◆ **Data provided**:
══════════

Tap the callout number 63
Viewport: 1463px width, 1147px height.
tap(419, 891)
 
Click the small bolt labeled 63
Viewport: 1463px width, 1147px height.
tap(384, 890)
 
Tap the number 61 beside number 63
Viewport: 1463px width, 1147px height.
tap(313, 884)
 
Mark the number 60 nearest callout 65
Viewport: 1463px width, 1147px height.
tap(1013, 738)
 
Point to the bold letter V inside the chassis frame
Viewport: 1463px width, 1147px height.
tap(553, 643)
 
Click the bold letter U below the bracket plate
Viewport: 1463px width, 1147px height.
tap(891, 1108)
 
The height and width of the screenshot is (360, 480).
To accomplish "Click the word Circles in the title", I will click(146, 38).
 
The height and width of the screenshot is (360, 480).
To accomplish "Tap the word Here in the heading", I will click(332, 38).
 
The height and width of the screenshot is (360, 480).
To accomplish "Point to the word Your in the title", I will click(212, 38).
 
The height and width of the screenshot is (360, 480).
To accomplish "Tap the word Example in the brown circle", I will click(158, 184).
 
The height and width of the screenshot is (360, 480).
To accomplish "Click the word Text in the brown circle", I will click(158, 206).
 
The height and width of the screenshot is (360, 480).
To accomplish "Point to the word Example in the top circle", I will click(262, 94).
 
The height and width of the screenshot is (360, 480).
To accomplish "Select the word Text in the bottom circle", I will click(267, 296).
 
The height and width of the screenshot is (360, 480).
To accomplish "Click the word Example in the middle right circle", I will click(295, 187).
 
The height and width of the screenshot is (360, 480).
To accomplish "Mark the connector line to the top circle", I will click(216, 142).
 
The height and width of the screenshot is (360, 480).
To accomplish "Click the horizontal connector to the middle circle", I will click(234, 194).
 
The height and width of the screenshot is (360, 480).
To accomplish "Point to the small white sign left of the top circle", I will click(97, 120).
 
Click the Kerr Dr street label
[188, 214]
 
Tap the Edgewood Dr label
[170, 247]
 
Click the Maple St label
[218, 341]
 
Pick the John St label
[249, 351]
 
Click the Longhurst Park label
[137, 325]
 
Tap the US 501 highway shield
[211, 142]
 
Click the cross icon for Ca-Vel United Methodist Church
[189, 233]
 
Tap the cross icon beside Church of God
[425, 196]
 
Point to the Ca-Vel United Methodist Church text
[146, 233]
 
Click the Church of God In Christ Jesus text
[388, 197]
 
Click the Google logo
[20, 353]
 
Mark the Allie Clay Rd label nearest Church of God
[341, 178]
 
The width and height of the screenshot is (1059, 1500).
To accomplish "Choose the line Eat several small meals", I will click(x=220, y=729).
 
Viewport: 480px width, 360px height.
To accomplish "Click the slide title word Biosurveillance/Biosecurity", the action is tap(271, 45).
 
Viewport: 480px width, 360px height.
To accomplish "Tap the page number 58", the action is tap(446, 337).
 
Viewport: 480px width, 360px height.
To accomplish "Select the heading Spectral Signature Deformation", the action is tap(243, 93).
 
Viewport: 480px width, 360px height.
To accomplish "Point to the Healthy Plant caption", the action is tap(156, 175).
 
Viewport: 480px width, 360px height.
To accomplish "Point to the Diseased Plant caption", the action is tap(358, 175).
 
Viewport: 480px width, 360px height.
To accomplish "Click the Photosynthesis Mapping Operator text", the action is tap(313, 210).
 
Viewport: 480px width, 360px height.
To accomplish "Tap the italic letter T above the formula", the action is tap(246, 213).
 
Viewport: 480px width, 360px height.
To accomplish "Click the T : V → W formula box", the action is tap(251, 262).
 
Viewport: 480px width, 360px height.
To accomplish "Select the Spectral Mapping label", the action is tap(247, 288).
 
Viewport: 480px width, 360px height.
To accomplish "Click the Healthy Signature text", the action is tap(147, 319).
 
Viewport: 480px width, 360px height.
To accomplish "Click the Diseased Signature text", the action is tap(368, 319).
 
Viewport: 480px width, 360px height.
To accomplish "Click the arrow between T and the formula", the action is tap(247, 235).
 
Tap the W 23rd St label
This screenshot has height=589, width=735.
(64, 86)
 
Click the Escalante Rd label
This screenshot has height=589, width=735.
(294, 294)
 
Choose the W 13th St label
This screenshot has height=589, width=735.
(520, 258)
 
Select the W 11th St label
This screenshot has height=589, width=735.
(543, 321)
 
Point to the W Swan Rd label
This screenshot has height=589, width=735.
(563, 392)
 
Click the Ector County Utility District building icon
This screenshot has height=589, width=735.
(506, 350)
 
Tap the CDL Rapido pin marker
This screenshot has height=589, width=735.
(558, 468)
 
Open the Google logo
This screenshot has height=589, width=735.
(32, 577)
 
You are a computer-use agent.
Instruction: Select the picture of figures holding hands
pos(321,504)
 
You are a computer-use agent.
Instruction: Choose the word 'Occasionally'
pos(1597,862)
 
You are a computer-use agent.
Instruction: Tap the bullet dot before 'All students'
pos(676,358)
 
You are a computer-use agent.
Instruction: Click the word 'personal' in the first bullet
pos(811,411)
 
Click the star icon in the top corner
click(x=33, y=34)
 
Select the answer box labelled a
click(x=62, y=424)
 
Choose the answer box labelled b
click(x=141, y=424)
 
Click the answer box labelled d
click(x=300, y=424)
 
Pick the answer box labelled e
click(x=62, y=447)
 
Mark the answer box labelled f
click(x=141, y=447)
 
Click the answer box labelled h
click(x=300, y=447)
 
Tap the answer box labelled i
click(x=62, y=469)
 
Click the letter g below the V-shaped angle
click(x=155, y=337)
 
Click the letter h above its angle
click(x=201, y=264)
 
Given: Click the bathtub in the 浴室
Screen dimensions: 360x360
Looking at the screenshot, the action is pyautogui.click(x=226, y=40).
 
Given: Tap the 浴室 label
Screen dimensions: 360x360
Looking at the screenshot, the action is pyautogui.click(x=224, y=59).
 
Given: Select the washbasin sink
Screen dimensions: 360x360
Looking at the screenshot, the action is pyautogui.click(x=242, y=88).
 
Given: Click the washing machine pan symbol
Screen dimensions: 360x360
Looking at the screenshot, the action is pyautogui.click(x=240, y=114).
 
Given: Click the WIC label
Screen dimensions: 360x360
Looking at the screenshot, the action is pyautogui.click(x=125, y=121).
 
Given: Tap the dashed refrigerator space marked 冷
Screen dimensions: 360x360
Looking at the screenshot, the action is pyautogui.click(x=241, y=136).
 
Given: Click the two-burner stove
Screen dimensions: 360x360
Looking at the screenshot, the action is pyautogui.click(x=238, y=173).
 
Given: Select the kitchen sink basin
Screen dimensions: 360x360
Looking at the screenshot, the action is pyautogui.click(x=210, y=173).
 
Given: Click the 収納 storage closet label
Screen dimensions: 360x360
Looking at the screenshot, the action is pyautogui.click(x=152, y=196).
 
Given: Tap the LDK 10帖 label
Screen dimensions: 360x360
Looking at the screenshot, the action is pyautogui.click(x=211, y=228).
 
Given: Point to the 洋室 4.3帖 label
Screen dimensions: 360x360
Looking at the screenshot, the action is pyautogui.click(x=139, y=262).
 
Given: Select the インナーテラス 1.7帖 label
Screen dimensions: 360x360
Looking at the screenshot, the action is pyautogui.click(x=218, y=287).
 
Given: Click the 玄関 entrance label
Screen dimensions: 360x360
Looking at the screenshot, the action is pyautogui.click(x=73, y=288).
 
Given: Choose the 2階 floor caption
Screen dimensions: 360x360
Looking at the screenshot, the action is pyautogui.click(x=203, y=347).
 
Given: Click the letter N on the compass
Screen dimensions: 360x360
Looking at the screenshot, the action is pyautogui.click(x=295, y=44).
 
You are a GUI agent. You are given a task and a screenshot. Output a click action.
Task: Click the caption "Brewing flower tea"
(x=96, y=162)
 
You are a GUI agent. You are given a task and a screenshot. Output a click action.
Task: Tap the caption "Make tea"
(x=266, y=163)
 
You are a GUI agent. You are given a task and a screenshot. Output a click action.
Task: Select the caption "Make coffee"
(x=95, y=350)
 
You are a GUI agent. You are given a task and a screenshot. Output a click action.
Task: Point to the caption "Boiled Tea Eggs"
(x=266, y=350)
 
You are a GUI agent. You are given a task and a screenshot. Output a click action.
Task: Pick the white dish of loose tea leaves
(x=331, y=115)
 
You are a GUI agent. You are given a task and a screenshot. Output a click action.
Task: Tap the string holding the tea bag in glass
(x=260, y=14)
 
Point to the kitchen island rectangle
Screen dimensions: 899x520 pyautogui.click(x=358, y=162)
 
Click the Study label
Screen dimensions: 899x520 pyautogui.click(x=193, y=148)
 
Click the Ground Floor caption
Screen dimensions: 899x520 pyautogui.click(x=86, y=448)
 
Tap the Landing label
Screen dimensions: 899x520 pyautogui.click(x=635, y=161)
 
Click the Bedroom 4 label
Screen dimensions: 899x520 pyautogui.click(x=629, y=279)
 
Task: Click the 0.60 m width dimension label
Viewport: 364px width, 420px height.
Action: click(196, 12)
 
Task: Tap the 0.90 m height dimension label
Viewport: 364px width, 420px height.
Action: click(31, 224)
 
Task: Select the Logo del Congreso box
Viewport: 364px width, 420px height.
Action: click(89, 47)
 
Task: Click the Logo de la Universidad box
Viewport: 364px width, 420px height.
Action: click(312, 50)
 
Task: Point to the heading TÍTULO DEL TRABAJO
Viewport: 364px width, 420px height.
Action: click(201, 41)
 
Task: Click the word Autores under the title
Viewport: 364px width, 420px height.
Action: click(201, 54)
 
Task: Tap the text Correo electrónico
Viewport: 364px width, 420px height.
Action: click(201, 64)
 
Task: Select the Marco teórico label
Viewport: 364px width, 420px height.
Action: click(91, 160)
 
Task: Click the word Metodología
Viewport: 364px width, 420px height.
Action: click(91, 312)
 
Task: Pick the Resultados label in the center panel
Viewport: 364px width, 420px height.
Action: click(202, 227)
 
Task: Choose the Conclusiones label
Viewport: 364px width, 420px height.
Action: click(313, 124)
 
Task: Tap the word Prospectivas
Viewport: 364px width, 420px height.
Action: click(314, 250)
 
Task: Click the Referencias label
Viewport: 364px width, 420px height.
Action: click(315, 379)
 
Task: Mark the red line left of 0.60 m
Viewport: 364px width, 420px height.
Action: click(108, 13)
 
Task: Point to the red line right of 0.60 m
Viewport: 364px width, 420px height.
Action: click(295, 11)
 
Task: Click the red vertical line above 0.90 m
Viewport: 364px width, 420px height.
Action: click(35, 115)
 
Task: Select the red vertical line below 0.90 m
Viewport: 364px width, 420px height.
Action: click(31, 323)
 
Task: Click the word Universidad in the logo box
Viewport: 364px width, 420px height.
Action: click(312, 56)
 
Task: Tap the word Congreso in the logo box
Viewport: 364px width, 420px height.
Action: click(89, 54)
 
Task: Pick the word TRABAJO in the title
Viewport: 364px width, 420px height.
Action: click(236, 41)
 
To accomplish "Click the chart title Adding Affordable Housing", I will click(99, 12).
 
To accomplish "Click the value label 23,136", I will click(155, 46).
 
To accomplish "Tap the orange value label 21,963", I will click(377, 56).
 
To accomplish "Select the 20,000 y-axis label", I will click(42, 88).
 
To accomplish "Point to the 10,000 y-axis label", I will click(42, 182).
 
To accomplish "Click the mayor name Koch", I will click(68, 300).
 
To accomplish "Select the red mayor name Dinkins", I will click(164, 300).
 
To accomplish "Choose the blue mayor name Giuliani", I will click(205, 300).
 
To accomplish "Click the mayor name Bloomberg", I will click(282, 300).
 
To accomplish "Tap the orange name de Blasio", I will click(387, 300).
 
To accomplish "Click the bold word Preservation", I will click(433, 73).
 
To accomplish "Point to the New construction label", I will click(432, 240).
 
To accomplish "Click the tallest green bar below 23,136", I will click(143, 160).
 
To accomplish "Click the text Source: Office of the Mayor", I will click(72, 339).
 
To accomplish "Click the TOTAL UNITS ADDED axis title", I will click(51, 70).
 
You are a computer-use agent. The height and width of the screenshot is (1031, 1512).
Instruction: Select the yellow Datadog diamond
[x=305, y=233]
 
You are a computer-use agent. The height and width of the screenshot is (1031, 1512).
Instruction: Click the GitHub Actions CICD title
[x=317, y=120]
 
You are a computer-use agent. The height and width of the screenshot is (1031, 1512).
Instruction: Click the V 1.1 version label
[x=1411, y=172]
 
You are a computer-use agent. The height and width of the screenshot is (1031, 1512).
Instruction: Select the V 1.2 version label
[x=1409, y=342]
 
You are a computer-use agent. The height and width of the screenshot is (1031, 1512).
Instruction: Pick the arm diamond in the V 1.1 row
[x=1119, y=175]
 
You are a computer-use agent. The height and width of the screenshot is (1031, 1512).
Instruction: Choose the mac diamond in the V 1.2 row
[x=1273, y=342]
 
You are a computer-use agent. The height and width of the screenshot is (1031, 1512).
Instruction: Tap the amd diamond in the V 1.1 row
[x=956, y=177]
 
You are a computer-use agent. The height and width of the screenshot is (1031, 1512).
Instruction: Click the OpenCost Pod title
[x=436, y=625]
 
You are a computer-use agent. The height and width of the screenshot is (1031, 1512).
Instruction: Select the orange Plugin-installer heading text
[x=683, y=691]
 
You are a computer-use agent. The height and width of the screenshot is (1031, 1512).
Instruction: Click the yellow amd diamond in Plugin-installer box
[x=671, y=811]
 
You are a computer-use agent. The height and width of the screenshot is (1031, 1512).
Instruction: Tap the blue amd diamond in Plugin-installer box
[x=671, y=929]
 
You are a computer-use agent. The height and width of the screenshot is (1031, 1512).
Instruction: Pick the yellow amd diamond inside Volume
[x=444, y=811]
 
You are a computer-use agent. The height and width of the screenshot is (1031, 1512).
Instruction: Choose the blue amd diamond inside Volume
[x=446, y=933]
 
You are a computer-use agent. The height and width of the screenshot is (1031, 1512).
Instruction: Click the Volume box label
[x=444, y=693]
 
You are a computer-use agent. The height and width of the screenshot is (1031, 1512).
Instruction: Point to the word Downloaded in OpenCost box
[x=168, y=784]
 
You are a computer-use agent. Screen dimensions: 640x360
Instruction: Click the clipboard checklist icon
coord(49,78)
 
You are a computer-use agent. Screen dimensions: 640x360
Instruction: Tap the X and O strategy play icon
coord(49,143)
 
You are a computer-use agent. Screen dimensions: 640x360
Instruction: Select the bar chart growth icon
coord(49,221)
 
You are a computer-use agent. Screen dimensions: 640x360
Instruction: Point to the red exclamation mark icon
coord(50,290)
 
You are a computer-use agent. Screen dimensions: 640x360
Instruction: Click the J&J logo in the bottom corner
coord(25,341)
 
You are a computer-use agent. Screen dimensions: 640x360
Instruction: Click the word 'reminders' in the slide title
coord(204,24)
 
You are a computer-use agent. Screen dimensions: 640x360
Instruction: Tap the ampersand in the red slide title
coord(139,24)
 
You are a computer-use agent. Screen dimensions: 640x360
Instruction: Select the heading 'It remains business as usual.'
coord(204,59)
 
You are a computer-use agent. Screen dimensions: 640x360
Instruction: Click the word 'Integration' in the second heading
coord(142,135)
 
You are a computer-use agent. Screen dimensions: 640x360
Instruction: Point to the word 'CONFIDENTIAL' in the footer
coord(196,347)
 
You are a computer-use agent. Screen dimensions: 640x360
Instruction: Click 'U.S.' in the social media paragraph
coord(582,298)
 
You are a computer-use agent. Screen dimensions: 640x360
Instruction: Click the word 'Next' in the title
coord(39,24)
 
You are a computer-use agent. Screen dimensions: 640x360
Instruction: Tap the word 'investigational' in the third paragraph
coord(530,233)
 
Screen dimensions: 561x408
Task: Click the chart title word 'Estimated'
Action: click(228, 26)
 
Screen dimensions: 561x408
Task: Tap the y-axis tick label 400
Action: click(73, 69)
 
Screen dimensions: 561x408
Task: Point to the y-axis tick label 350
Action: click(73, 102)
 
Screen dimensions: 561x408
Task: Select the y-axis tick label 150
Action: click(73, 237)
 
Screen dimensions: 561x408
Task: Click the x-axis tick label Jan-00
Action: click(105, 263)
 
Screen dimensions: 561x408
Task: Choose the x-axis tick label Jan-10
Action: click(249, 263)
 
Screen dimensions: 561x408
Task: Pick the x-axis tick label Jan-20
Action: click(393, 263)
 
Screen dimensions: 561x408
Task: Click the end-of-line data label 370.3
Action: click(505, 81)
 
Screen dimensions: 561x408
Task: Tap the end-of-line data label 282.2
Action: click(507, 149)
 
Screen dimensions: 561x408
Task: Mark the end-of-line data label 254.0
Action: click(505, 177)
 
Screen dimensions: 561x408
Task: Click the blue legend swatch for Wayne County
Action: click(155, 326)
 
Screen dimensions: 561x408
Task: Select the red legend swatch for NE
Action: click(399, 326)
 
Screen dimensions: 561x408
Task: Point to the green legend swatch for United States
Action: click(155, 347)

══════════

◆ **Given task**:
Filter the material above and keep only the lines that contain the word "right". Copy each of those lines without changes.

◆ **Expected answer**:
To accomplish "Click the word Example in the middle right circle", I will click(295, 187).
Task: Point to the red line right of 0.60 m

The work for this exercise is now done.